**Instructions to follow:** Look below for the line that has "Viewport: 1389px width, 868px"; output exactly from it through the line that has "Screen dimensions: 1270x952", and leave the pictures out.

[Stored items]
::::

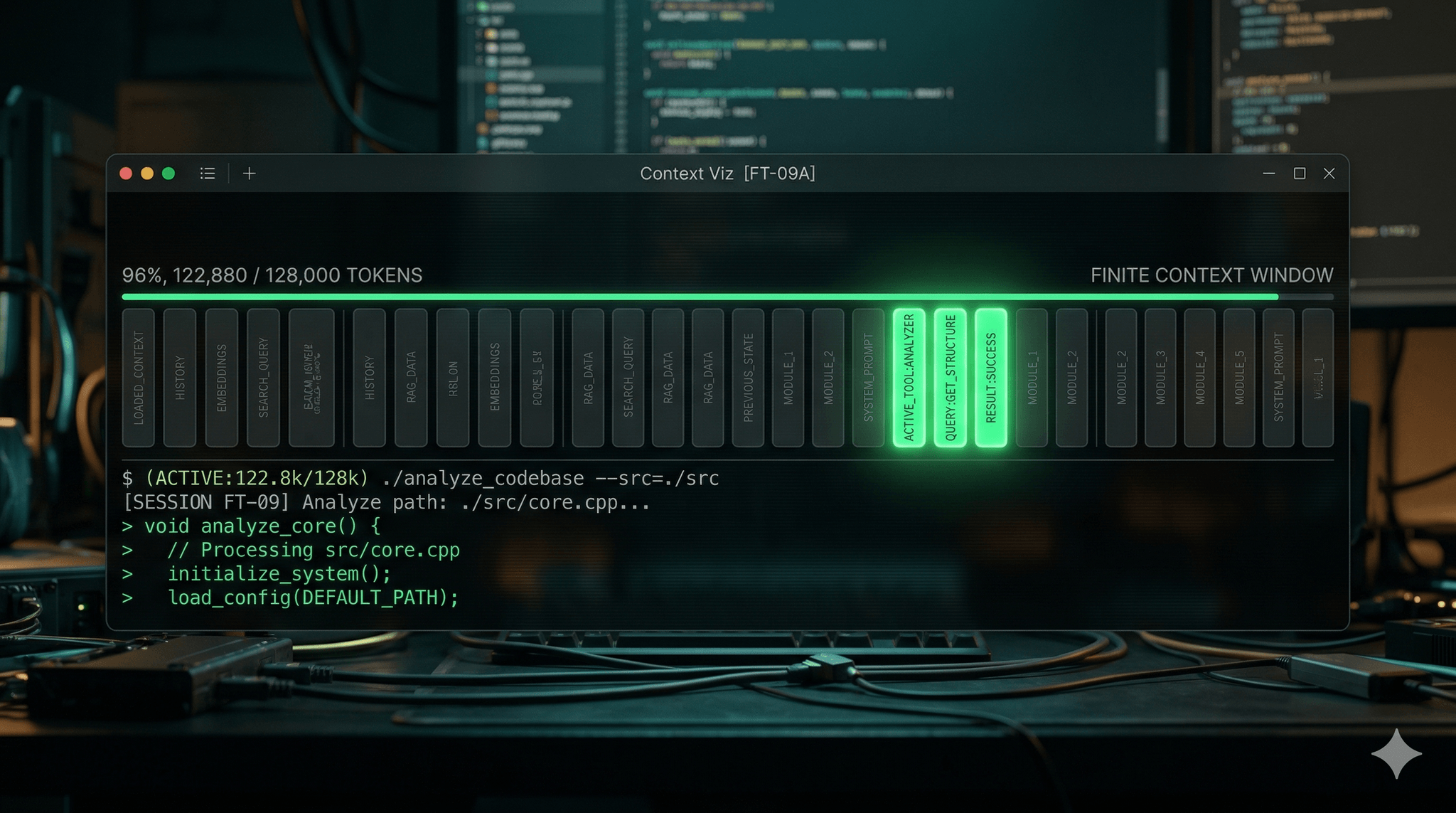Click the Context Viz [FT-09A] title
This screenshot has width=1456, height=813.
727,174
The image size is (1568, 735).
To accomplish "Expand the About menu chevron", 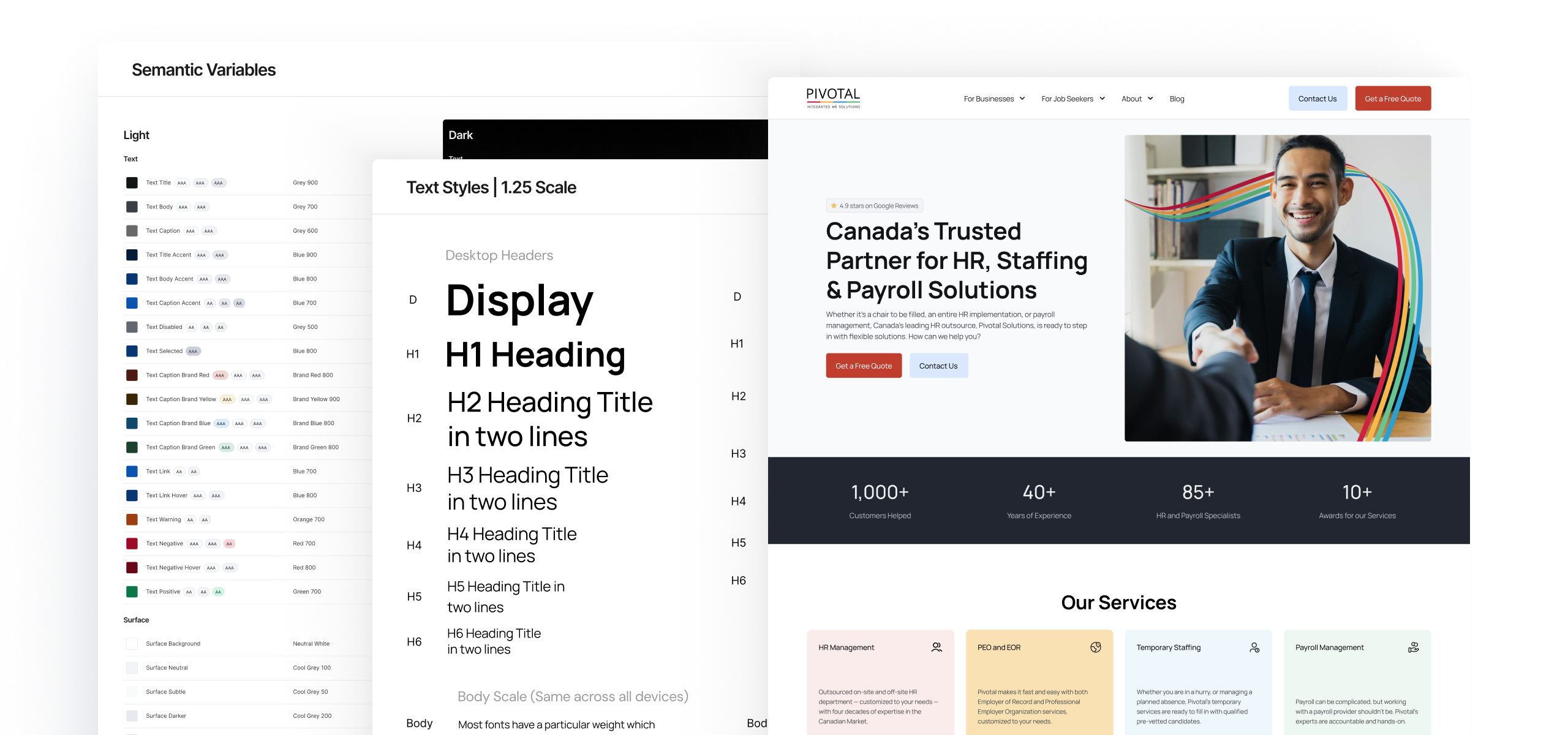I will 1150,99.
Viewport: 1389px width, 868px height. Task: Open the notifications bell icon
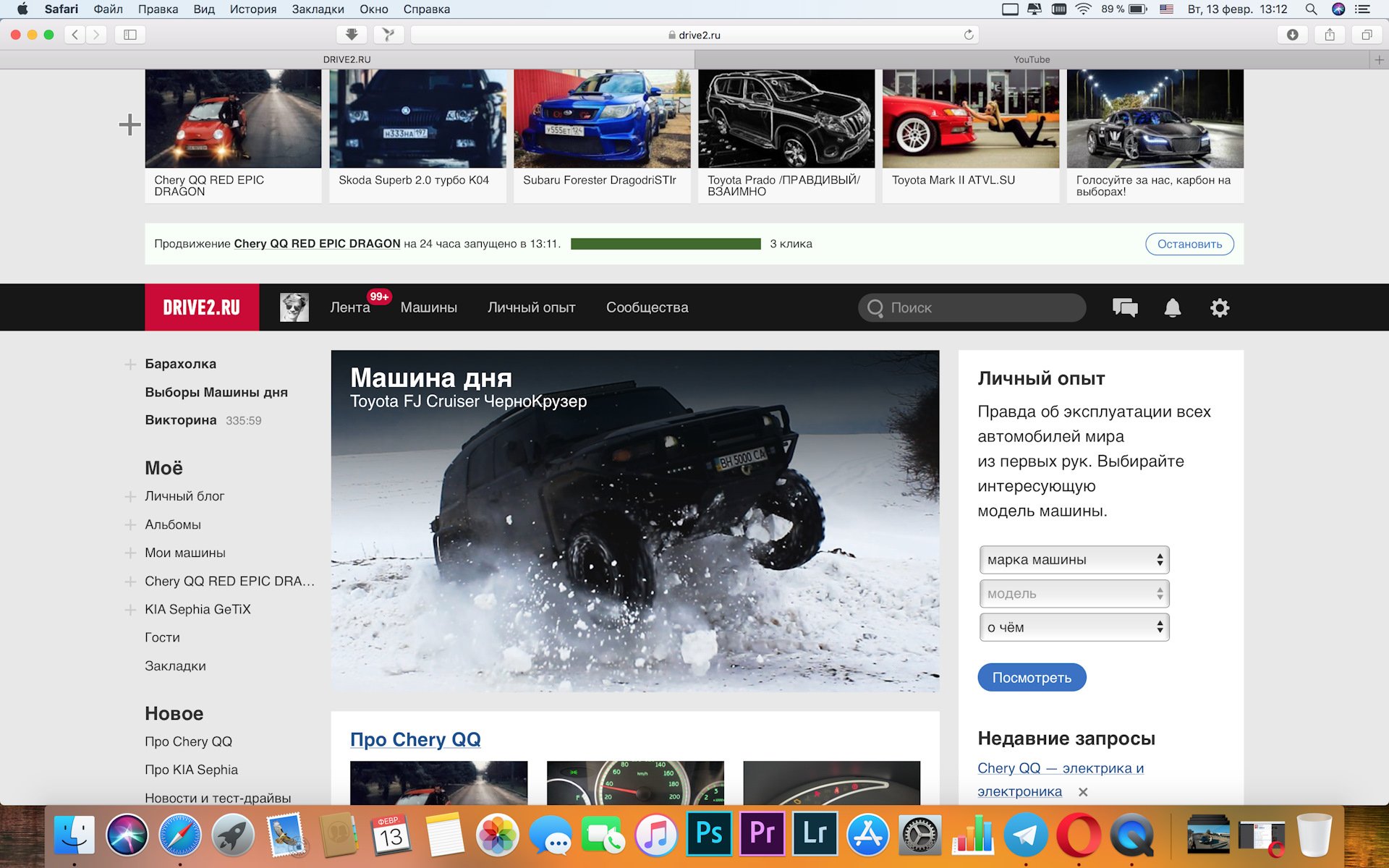pyautogui.click(x=1172, y=307)
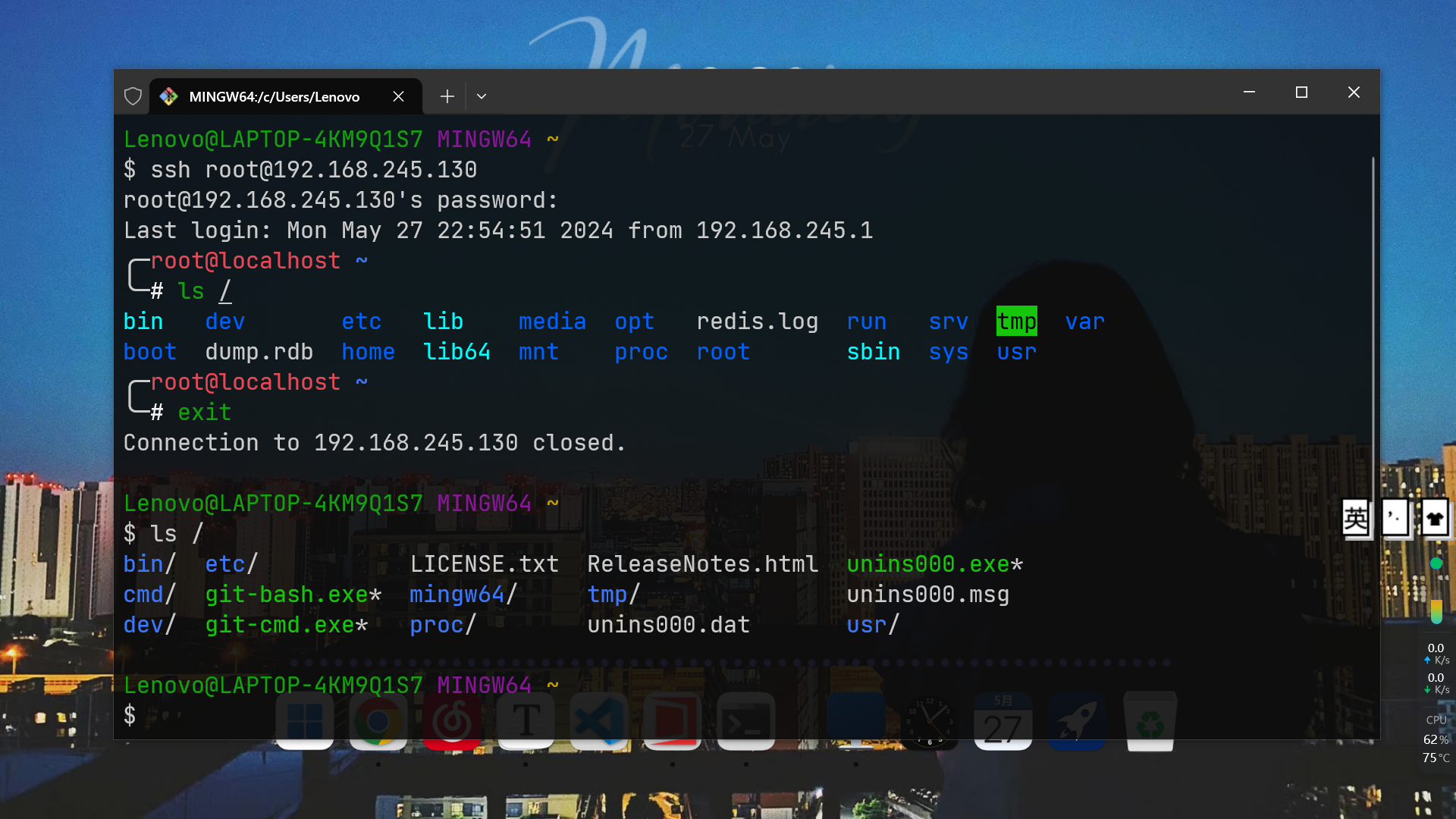Click the shield icon in the title bar
This screenshot has width=1456, height=819.
[133, 96]
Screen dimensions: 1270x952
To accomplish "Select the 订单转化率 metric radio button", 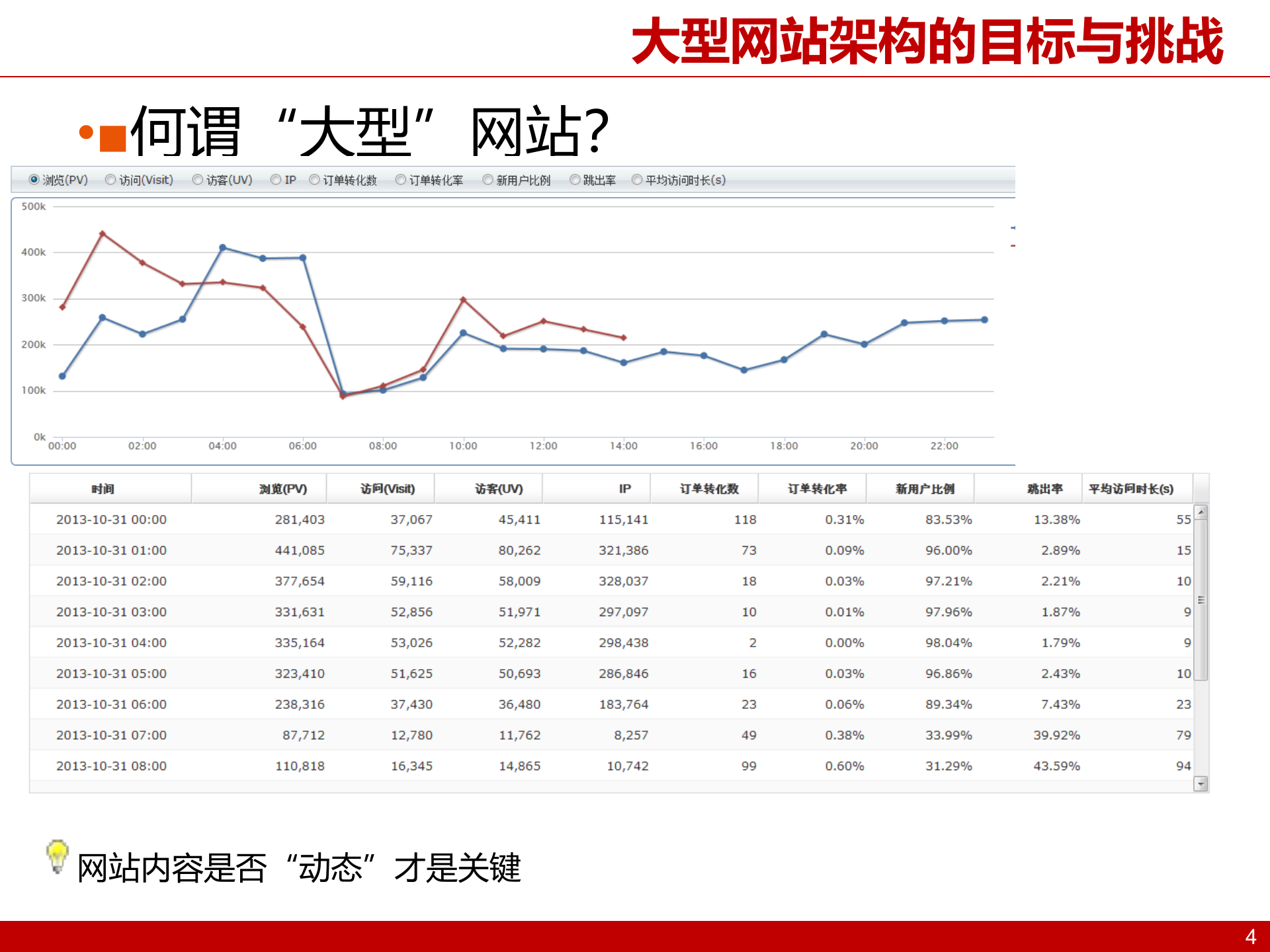I will (x=400, y=179).

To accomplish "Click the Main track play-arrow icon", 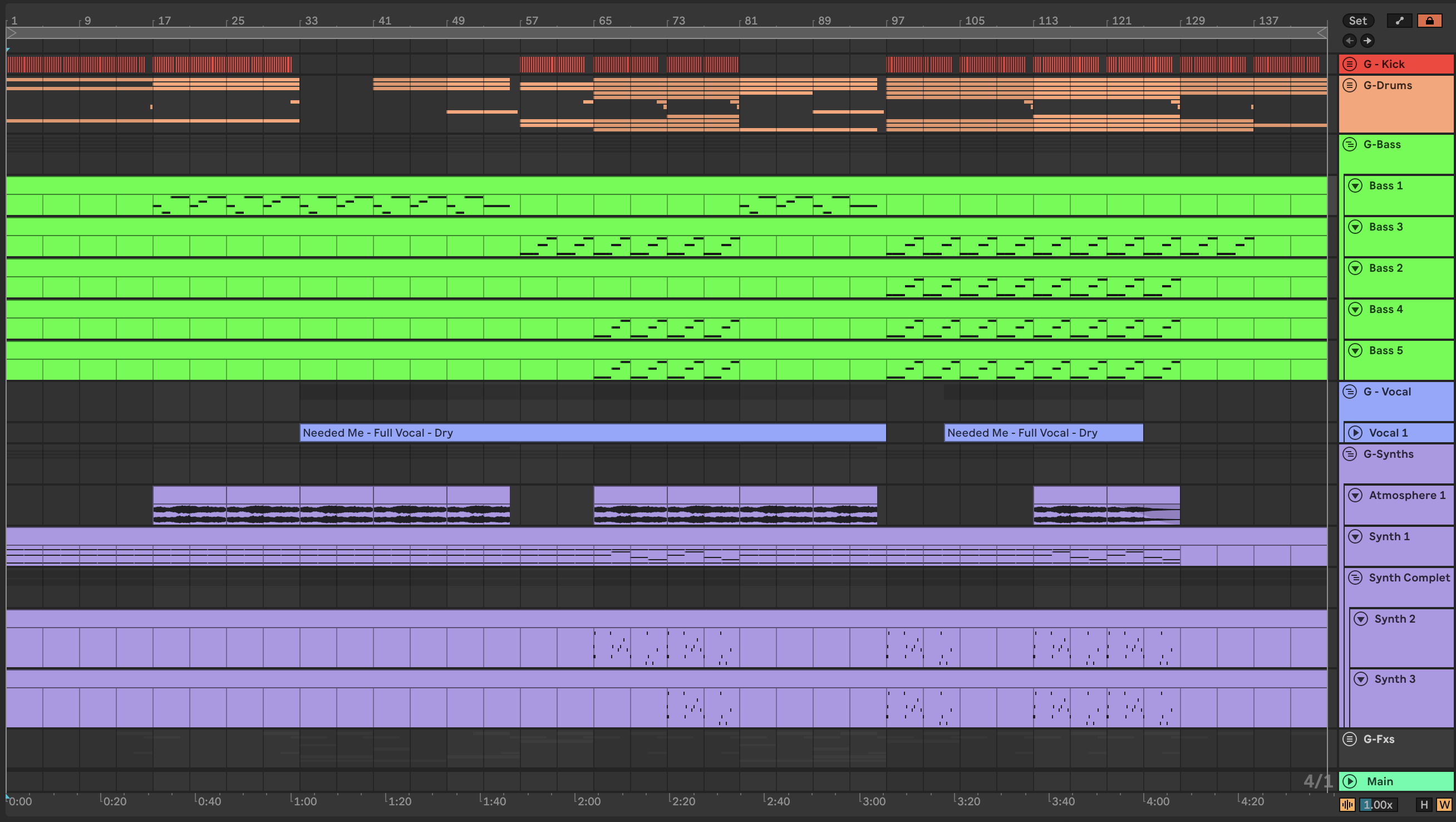I will (x=1350, y=781).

::::

**Solution:**
Viewport: 1389px width, 868px height. Task: Open the notifications bell icon
pyautogui.click(x=1172, y=307)
Click the shield icon in the title bar
This screenshot has width=1456, height=819.
[133, 96]
Screen dimensions: 1270x952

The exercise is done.